The first is quality of wins, what top teams have defeated the most impressive group of teams. Secondly, a team's strength of schedule matters, but it is worth noting that only a few of the projected top teams have great strength of schedules. This is a bit of a fluid metric as many of the top team's have difficult Novembers which will help their strength of schedule numbers improve by the time the committee makes their final rankings.
This is also a new committee group which means that past precedent matters, but each group tends to prioritize certain criteria each year.

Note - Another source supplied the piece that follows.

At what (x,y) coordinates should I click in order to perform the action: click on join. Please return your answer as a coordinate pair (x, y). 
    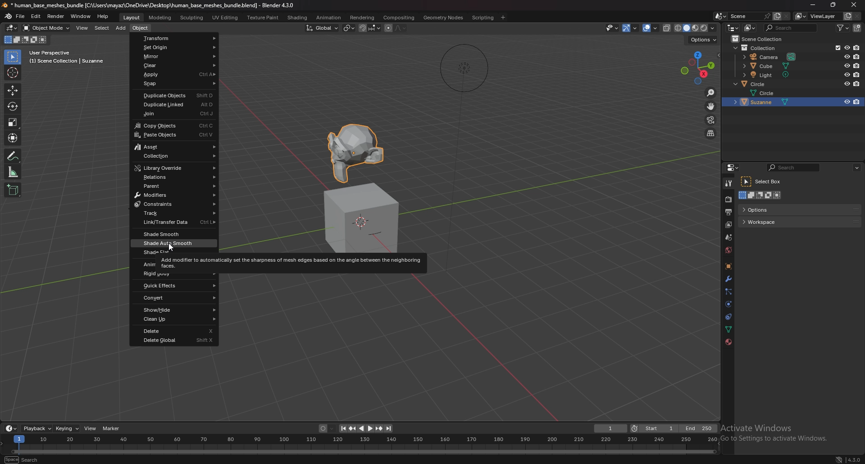
    Looking at the image, I should click on (175, 114).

Here's how the College Football Playoff explains their metrics for evaluating teams.
"The four teams that go to the College Football Playoff are determined by the College Football Playoff Selection Committee," the College Football Playoff site notes. "The selection committee chooses the four teams for the playoff based on strength of schedule, head-to-head results against common opponents, championships won and other factors."
How this plays out tends to vary a bit from year to year based on how the committee looks at these factors. It will be worth watching how this particular group evaluates this year's teams. After Alabama, the group of teams is a lot closer together when evaluating their resumes.
Fans Will Be Watching to See How the Committee Evaluates One-Loss Teams
There are several one-loss teams that are expected to start out high in the rankings. It will be interesting to see how a team like LSU with a strong strength of schedule is compared to Notre Dame who is undefeated. UCF owns the nation's longest winning streak, but there is some skepticism over how high the Knights will be ranked given the strength of schedule metric.
UCF's schedule does get a bit better in November with upcoming games against Cincinnati, Navy and USF. After UCF's resume was called into question on ESPN's College Gameday, UCF athletic director Danny White responded on Twitter to the criticism.
"College football has become a subjective popularity contest," White noted in the statement. "The Knights represent all of the teams who- for reasons of history, geography or politics- are left out of the club."